Short exercise. Reproduce the records word for word, beginning at the first line and stopping after the line that contains "point(195,120)". Leave the pictures out of your copy.
** Begin Supplied material **
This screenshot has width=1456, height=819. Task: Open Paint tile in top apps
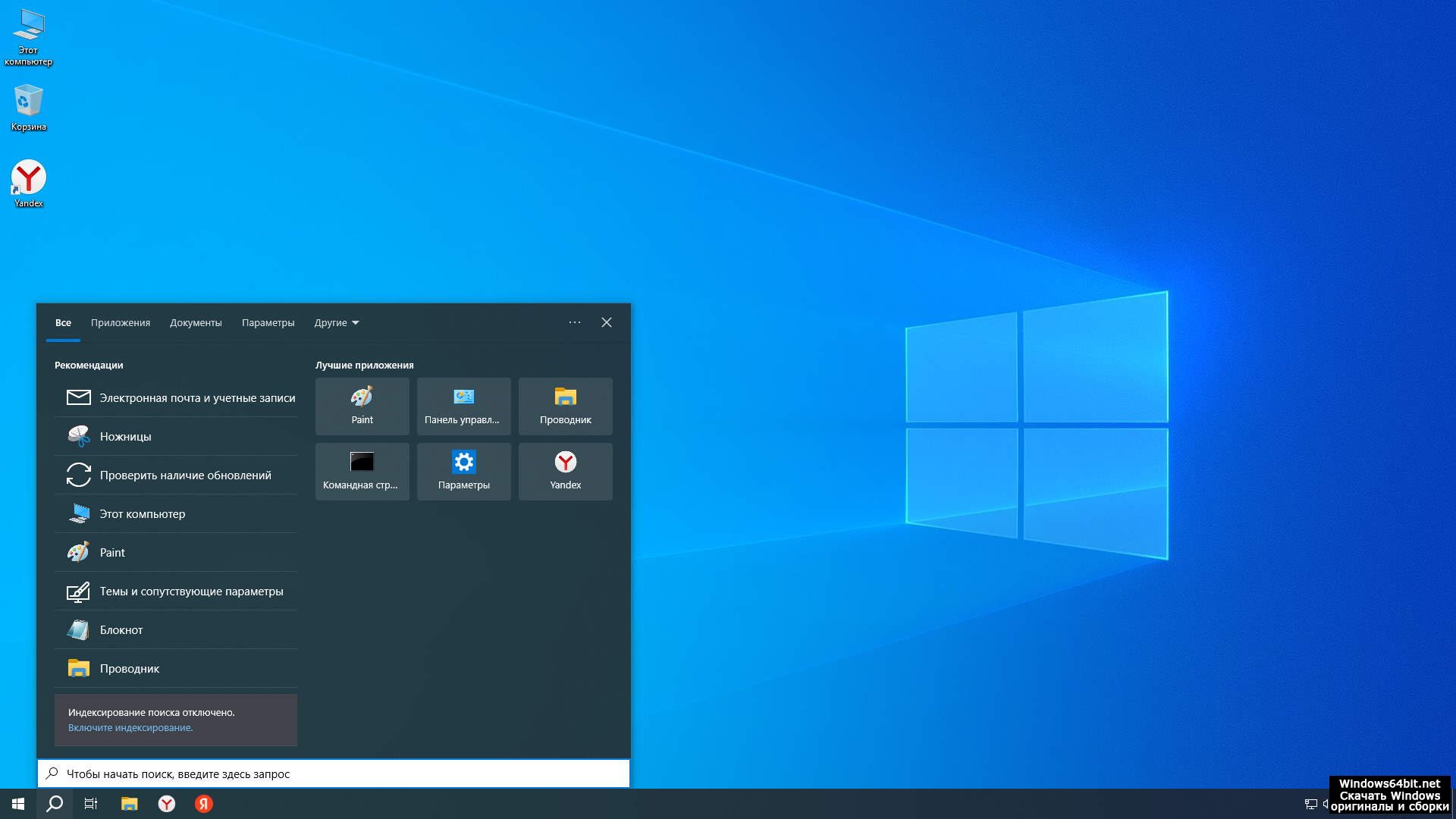click(362, 406)
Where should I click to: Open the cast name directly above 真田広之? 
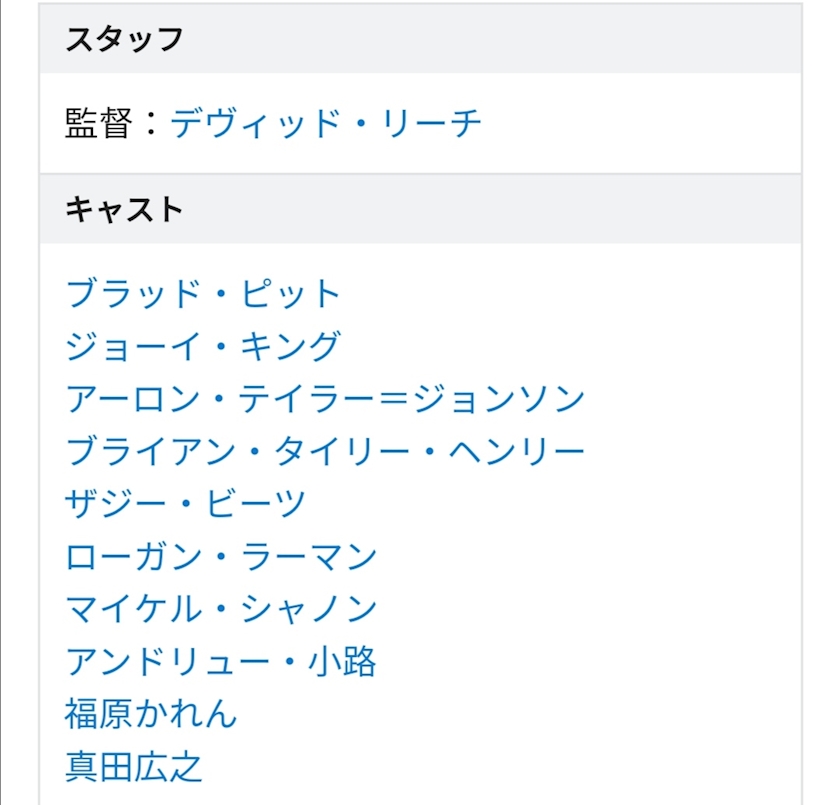[x=151, y=713]
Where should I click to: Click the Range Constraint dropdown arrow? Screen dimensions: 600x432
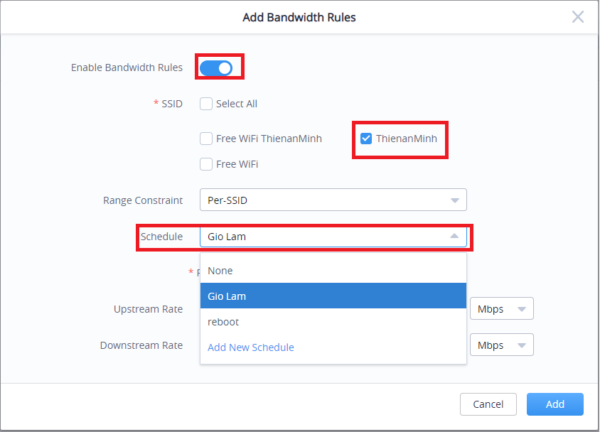pyautogui.click(x=455, y=198)
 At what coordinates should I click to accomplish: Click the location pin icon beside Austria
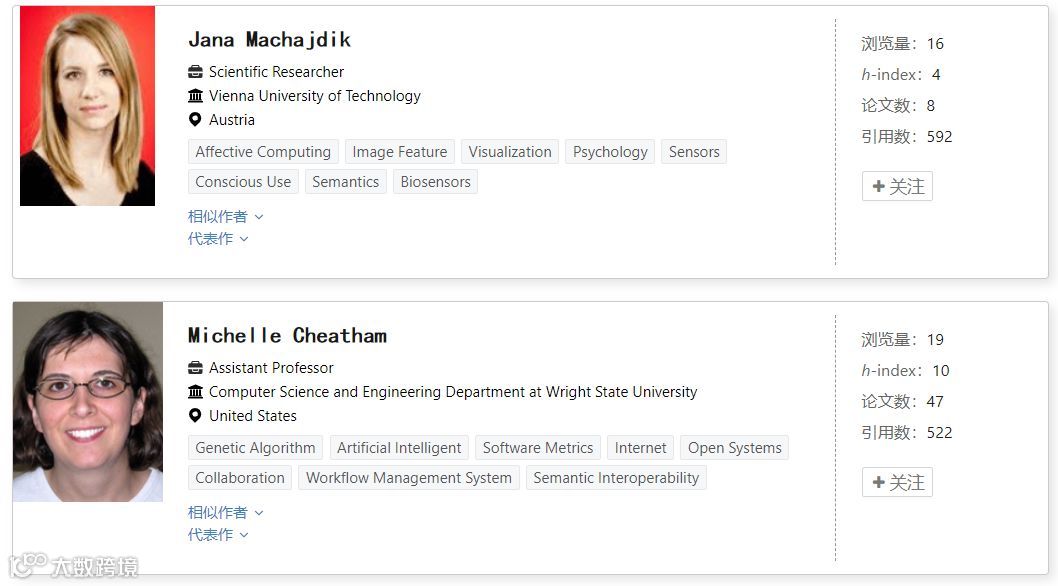point(195,120)
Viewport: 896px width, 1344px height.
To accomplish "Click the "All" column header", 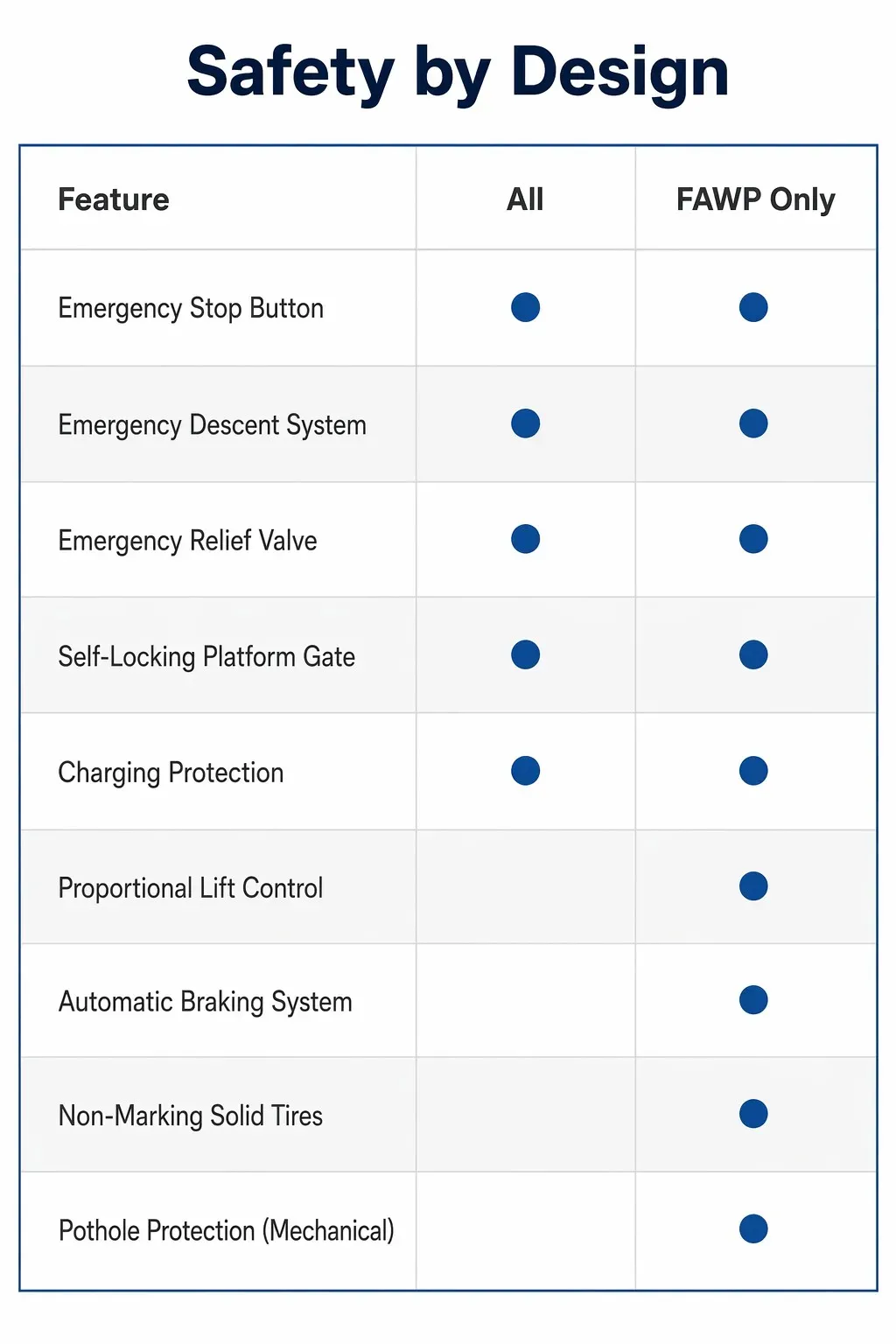I will pyautogui.click(x=525, y=200).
** End Supplied material **
In response.
This screenshot has width=1456, height=819. Task: Open Paint tile in top apps
click(362, 406)
Where should I click to: Open the cast name directly above 真田広之? 
[x=151, y=713]
Where should I click to: Click the Range Constraint dropdown arrow? Screen dimensions: 600x432
pyautogui.click(x=455, y=198)
 At what coordinates should I click to accomplish: Click the location pin icon beside Austria
point(195,120)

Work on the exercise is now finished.